A Perl-based solution to this problem is offered by the DBD::Multiplex module, which enables multiple databases to be accessed as a single data source. The module is in early development, but its potential uses make it promising. The idea behind DBD::Multiplex is that each call to the data source would be sent to one or more servers in a list of subordinate data sources. A SELECT statement, for instance, could be handled by a database server chosen randomly from a list to spread the processing load across multiple servers. An INSERT or UPDATE statement, on the other hand, would be sent to all servers in the list to keep them synchronized with each other. Between the two, any type of database could be balanced across servers without requiring its own synchronization or load balancing capability. Additionally, the Multiplex driver could be configured to resend failed statements to another server and warn administrators of the failure. Results from multiple servers could be compared and incorrect results discarded, as is done in a redundant disk array (RAID).

Initially, DBD::Multiplex will provide the capability to interact with symmetrically load-balanced database servers. Each server would have to start as a copy of all the others, both in server type and in the data stored. Eventually, the possibility exists that database servers could be clustered around a single DBD::Multiplex data source.

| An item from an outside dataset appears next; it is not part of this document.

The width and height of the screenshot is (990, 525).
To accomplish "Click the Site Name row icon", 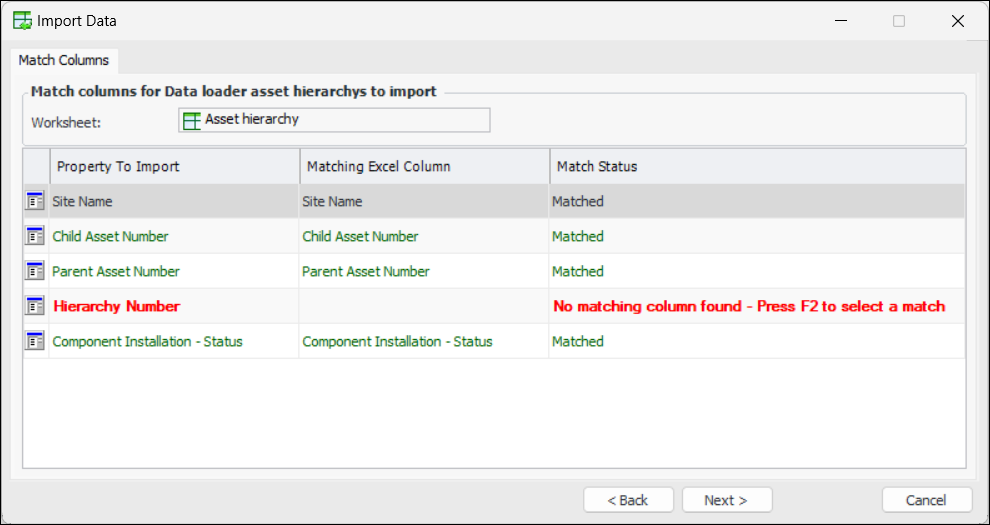I will point(35,202).
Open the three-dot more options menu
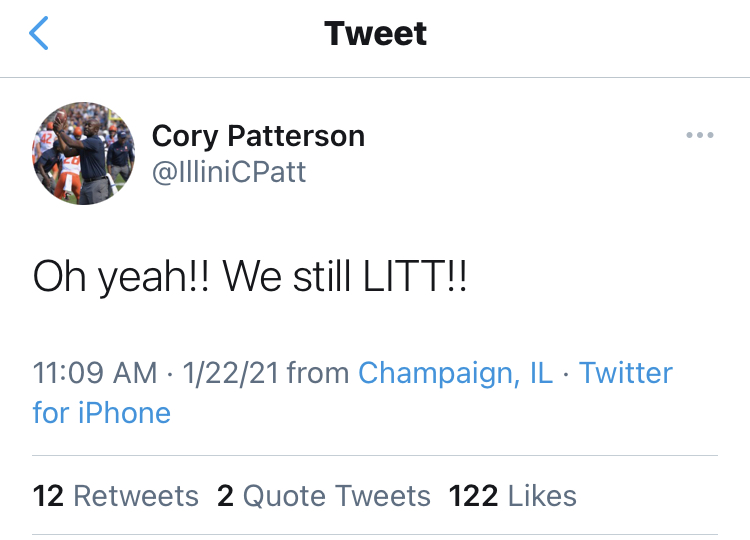The width and height of the screenshot is (750, 540). [700, 135]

Databases could be split into functional groups of tables that reside on different clusters of balanced servers. Routing between Web applications and the necessary servers would be handled by DBD::Multiplex. For instance, a SELECT statement involving the messages and users table might be routed to a server that holds copies of those tables, while one involving the headlines table would be routed to another cluster. This type of clustering would reduce the size of each database and remove some of the need for synchronization between servers. Combined with application engine clustering, it also could reduce the number of cached database connections overall.

In addition, different types of servers could be clustered into equivalent groups based on a match between the data they carry. For instance, a PostgreSQL server being installed could be listed in parallel with an Oracle server it's replacing. Queries would be sent to both servers, with the result from the Oracle database taking priority. Errors in the configuration of the PostgreSQL server would show up under continuous real-world use, but the Web application user would be shielded from such errors. Eventually the new database could be certified error-free in continuous use, and the older database could be removed from the access list or relegated to a fail-over backup. The progression from one database system to the next would be seamless from the point of view of Web application users.

Summary

Even the most efficient Perl-based Web applications eventually need to scale to meet increased traffic demands. One approach, load balancing, involves duplicating each Web server exactly. Traffic can be routed to load-balanced servers using an external solution to route requests. This can be done before they are processed by the Web server or a Perl solution and after the Web server has received the requests. Another approach, clustering, involves breaking a Web site into functional components that can reside on different machines and then using a more sophisticated load balancer to route requests to the appropriate components. With either approach, it usually becomes necessary to manage server and Web application configurations using a development server and a publishing mechanism. Databases don't always scale well, however, so Perl solutions such as DBIx::Recordset and DBD::Multiplex will become more important as Web applications are required to reduce their impact on the database and potentially use multiple databases in parallel.